After battering and busting up Urijah Faber en route to his 29th straight victory, newly-crowned interim bantamweight champion Renan Barao proved to the world at UFC 149 that his win streak was the product of hard work and dedication, not the culmination of years spent crushing cans that seemed to be the case for a certain somebody making his long awaited debut just one fight before. This is not to say that Hector Lombard doesn’t push himself as a fighter — by all accounts he does the exact opposite, in fact — but to say that Lombard was the first fighter to come to the UFC on a huge win streak, only to have said streak invalidated almost immediately would be a bold faced lie (Jason Reinhardt, anyone? How about our buddy Sean McCorkle?).

But when guys who have spent years fighting below their level come up short on the big stage, it just makes it all the more impressive to see the Barao’s and Ryan Jimmo‘s of the world succeed in living up to their hype. Simply put, it’s no coincidence that most of the guys with the greatest win streaks in the sport are all champions, and the rest are either made up (I shall refer you to the infamous tale of Craig Rehage as my primary example) or busted as soon as the fighter faces some legit competition.

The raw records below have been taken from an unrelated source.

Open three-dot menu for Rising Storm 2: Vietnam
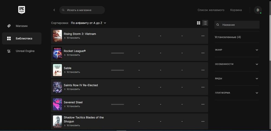This screenshot has height=131, width=271. (x=203, y=36)
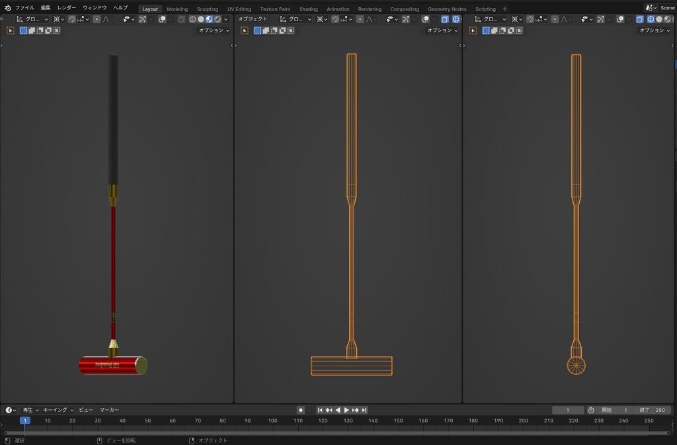
Task: Switch left viewport to wireframe shading
Action: (192, 19)
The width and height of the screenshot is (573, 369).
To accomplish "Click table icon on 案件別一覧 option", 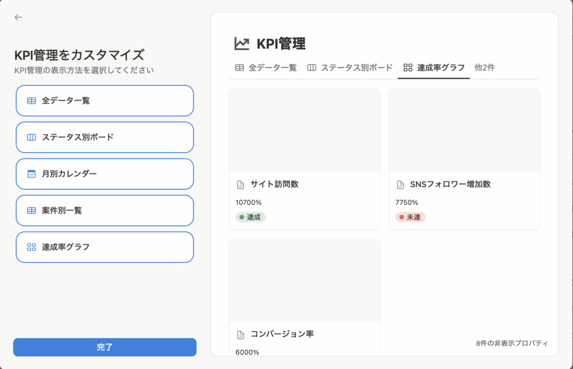I will tap(31, 211).
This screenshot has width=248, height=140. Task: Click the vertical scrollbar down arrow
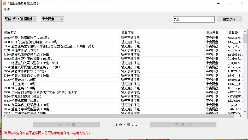(x=245, y=112)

However, when trying to determine which champion has the most impressive win streak of them all, we surprisingly found ourselves at odds. Some of us went with the obvious choice in Anderson Silva, some of us thought that Jon Jones’ streak was more impressive, and ReX thought that Ronda Rousey’s run stood atop them all before snatching a copy of her ESPN magazine shoot and running off to our executive bathroom. He has yet to return.

So as is often the case when we are struggling to decide upon an issue, we will hand the power over to you, Potato Nation. After the jump, you will find a survey. The topic: “Which Current Champion Has the Greatest Win Streak in MMA?” You WILL vote on this poll, and you WILL leave us your convincing arguments in the comments section. Sound good?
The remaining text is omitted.